Une série de sabotages contre des tankers battant divers pavillons dans le golfe Persique est le point de départ de la crise, qui s’est ensuite étendue à des aspects plus létaux.
Dimanche 12 mai : plusieurs explosions sont entendues au terminal pétrolier émirati de Fujaïrah, au large duquel mouillent de nombreux navires. Quatre tankers, dont deux saoudiens, ont fait l’objet de sabotages ; ces derniers sont suffisamment efficaces pour neutraliser les pétroliers et donner à l’affaire un caractère spectaculaire, mais pas assez pour mettre en danger les équipages des navires. Par exemple, l’« André Victoria », battant pavillon norvégien, est touché à la poupe, où un compartiment étanche prévient tout événement grave. Les dommages causés par l’explosion montrent d’ailleurs la faiblesse de cette dernière ; certains experts estiment que le navire a été ciblé par une torpille non chargée. Ainsi, la violence de l’impact est suffisante pour provoquer des dommages impressionnants, mais l’absence de charge explosive empêche tout sérieux dégât de se produire.
Les Saoudiens et les Emiratis accusent l’Iran, qui réfute ces allégations partagées également par les Etats-Unis. Ces derniers s’entretiennent en urgence avec leurs alliés européens et de la péninsule Arabique, tout en déployant dans le même temps des renforts en hommes et matériel dans la région.
Jeudi 13 juin : deux tankers font à nouveau l’objet d’un sabotage. Des mines adhésives ont été posées, et certaines d’entre elles retirées au dernier moment, sur la coque d’un navire norvégien et d’un japonais. L’Iran est à nouveau accusée, d’autant que les Etats-Unis affirment avoir observé les équipes amphibies iraniennes mettre en place les mines et en retirer certaines ; les images en question sont diffusées par les Américains, mais Téhéran maintient qu’il s’agit d’une machination. Le Japon, fidèle allié des Etats-Unis, déplore quant à lui l’attaque par l’Iran de l’un de ses tankers, alors que le Premier ministre Shinzo ABE était, au même moment, en visite en Iran ; Téhéran répond en affirmant juger très suspect qu’un bâtiment japonais soit attaqué en pleine visite diplomatique et affirme que « le mot suspicieux ne suffit pas pour décrire ce qui transpire apparemment [de ces attaques] ».
Mercredi 19 juin : Un missile frappe le quartier résidentiel de la ville irakienne de Bassorah dans lequel sont basées de nombreuses compagnies pétrolières, au premier rang desquelles la colossale société américaine ExxonMobil. Seul un blessé est à déplorer. Aucun groupe terroriste ou Etat n’ayant revendiqué cette attaque, les regards se sont à nouveau posés sur l’Iran, bien que l’affaire ait causé moins de remous diplomatiques. Le mois précédent, les Etats-Unis avaient évacué plusieurs centaines de membres de leur personnel diplomatique à Bagdad en raison de « menaces non-spécifiées » en provenance de l’Iran, très présente en Irak à travers les puissantes milices chiites Hachd al-Chaabi.

* _DÉTAILS DE LA TÂCHE_
D'après le texte sur la crise du golfe Persique, sous quel pavillon navigue l'« André Victoria » ? Les enregistrements n'interviennent pas dans ce travail.

* _ENTRÉES FOURNIES_

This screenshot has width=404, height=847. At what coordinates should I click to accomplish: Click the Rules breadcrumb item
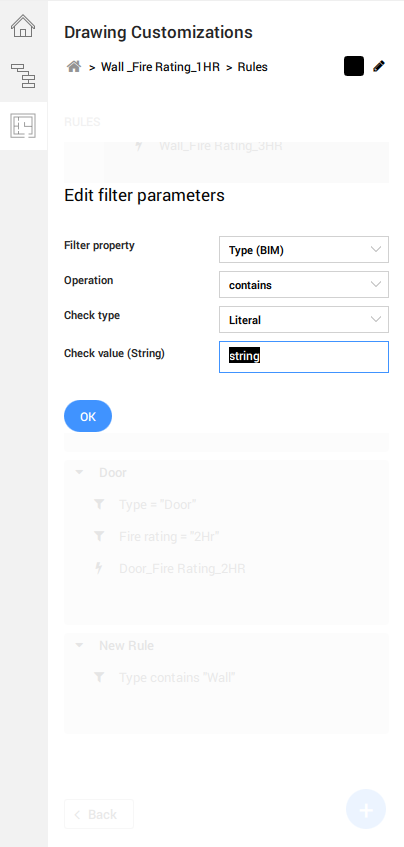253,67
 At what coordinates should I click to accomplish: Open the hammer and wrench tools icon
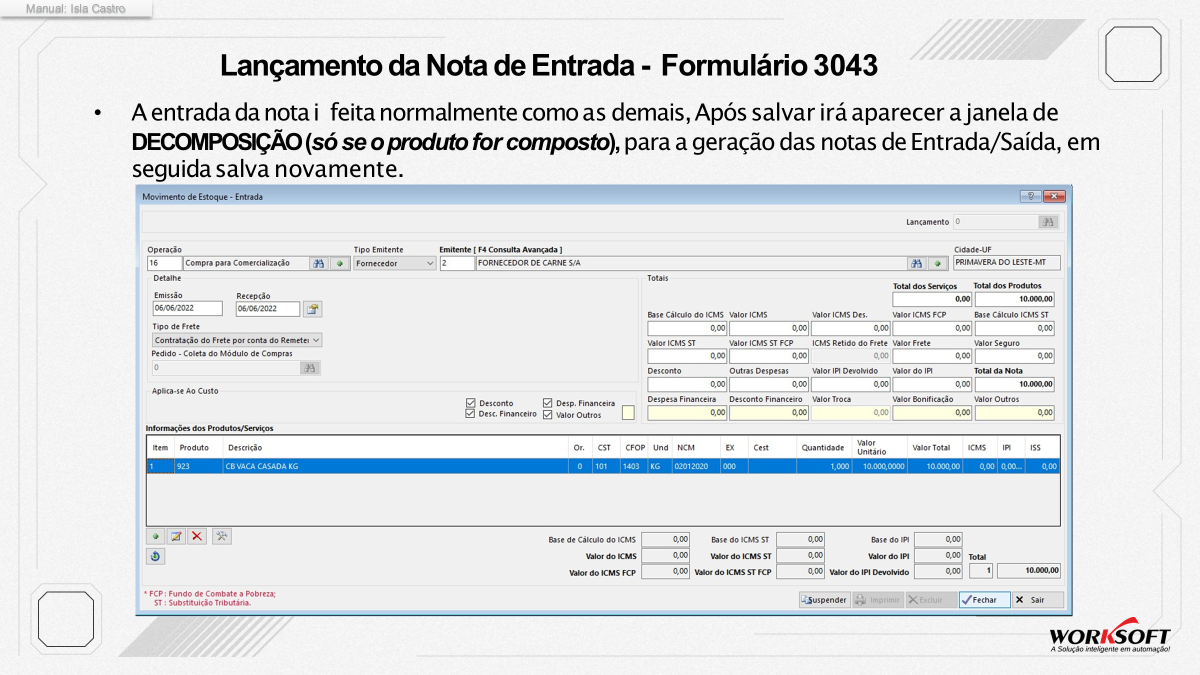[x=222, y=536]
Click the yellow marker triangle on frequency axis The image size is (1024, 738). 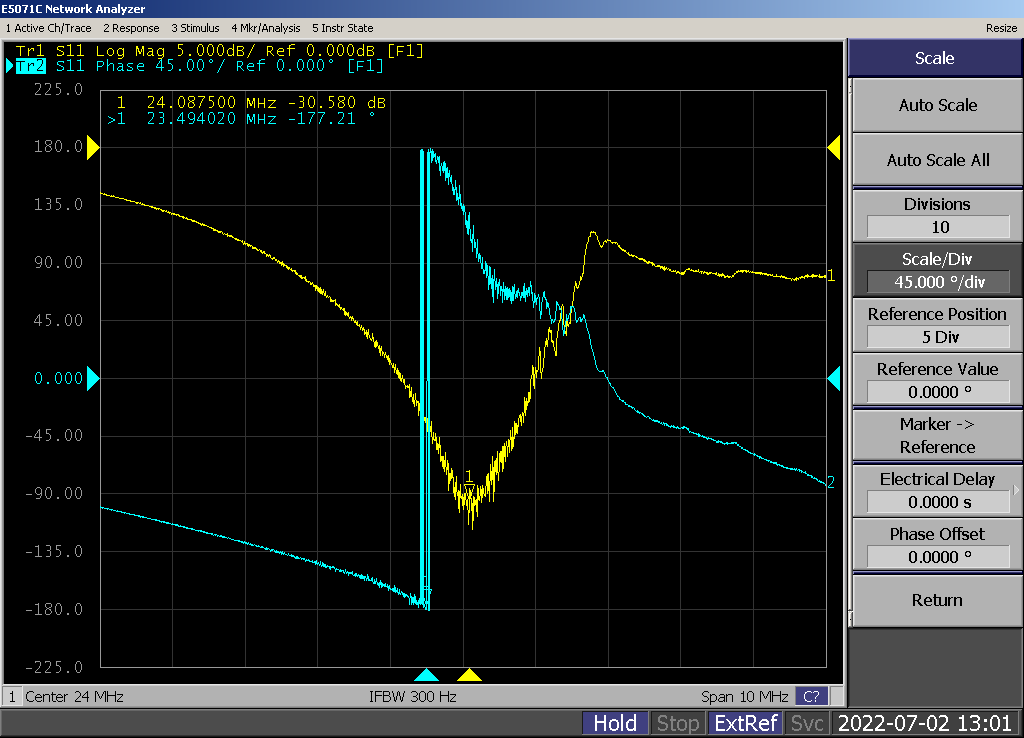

* _EXERCICE CORRIGÉ_
Il bat pavillon norvégien.